Wednesday, April 18, 2007

I must be emo.

Hey guys,

SOrry for the late update. Its been busy nowadays. Restaurant practice has been on full forward speed for the last few days, but heck Im doing my best and I feel so damn good about it! Went to Lee Riley's 18th party at Cock and Bull Botany. Was pretty much a Howick College reunion. Here are some pictures!

ARRRGHHH FOR FUCK'S SAKE!!!

I can't load pictures. Damn it. Might have to do that sometime soon. Anyway, the good news is, I'll be cooking for the corporate VIPS during The Placemaker's V8 Supercars Challenge at Pukekohe Raceway! Woohoo and its a damn good pay as well! hahaha wish me luck for that !!

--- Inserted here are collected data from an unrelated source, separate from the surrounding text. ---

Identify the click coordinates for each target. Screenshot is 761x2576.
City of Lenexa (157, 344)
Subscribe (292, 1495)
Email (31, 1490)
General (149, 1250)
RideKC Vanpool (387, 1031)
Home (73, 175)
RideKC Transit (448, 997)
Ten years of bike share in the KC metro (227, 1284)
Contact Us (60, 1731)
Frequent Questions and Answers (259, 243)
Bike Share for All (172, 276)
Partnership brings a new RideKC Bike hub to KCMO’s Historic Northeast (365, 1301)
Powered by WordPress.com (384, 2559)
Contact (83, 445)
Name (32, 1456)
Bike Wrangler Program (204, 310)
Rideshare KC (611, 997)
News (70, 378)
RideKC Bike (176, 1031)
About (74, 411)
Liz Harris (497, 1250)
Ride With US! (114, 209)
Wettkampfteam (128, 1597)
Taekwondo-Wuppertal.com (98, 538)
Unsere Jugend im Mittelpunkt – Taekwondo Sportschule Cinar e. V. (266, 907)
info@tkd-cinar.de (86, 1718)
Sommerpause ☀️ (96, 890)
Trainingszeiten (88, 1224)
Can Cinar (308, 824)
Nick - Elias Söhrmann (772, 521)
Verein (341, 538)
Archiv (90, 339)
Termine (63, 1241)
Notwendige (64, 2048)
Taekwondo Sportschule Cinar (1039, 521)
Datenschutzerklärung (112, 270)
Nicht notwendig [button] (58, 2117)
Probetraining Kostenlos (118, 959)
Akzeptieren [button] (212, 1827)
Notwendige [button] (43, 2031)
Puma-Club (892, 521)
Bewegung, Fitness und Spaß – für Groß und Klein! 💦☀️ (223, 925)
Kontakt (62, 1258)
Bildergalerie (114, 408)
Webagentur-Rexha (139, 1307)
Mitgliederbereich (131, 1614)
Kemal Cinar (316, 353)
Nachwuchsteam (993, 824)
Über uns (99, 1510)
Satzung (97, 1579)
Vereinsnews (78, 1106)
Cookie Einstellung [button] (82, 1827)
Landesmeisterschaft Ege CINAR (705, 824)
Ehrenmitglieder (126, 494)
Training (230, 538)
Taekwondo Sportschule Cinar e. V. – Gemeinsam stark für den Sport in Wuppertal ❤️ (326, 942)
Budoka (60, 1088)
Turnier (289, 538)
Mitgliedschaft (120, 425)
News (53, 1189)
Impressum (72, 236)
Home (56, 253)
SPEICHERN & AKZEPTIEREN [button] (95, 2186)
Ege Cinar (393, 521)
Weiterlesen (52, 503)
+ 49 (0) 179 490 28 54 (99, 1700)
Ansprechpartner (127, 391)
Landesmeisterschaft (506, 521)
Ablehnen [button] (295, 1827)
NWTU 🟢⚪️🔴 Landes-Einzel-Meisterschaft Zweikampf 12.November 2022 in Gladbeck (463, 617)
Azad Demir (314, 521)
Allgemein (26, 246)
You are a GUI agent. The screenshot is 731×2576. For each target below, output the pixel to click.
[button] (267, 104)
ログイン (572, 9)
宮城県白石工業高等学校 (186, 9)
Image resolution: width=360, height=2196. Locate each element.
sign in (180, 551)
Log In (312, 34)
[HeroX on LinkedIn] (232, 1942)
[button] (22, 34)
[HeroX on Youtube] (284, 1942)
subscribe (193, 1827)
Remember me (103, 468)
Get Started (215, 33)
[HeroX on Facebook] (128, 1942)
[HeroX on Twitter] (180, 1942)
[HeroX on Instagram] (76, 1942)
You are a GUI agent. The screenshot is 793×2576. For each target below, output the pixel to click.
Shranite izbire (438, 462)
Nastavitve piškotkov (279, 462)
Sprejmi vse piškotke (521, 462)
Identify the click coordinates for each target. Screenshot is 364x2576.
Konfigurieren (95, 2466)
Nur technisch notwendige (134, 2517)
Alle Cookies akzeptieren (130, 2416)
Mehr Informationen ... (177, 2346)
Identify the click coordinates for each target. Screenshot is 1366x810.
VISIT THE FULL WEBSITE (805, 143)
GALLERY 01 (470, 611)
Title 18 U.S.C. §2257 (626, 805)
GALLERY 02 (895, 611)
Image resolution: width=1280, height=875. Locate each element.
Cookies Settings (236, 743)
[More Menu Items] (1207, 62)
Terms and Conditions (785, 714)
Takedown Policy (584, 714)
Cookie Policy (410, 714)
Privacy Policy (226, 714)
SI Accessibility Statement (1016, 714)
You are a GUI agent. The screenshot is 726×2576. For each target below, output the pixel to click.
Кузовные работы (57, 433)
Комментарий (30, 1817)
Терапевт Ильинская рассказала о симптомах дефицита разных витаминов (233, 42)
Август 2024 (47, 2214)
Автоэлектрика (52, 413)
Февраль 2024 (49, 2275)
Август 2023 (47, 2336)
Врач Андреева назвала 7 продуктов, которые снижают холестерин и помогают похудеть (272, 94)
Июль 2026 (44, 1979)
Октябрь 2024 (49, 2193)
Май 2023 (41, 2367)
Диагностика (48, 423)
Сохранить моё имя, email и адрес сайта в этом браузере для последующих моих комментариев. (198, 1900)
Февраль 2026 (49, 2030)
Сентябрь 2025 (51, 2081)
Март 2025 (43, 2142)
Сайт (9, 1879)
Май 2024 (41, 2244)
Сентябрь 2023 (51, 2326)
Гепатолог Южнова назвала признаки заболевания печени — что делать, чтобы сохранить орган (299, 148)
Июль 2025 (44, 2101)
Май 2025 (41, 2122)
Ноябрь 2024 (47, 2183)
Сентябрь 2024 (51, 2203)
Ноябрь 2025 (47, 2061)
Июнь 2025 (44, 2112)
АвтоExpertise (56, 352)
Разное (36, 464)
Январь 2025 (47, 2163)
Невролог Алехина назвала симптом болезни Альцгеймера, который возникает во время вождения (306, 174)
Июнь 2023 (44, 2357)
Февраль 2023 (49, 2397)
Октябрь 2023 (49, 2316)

Anyway, I'm feeling real depressed during these few months. I realised one thing for a fact is that I just went through a rough breakup and things haven't been going too good for me since then. I fell in love for the first time, and the breakup wasn't expected at all.I felt heartbrokened, and that particular feeling was foreign to me. It was the first time it happened after all. I thought I got over her when I was back in KL for a few months, and it never actually struck me whether or not I've fully moved on with my life.

Till that one particular day, when she randomly messaged me on msn asking me about how I was and how the trip back worked out. We were suppose to meet up for coffee the next morning, and I was actually hoping that things could patch up, and to think I was saying that I've fully moved on with my life.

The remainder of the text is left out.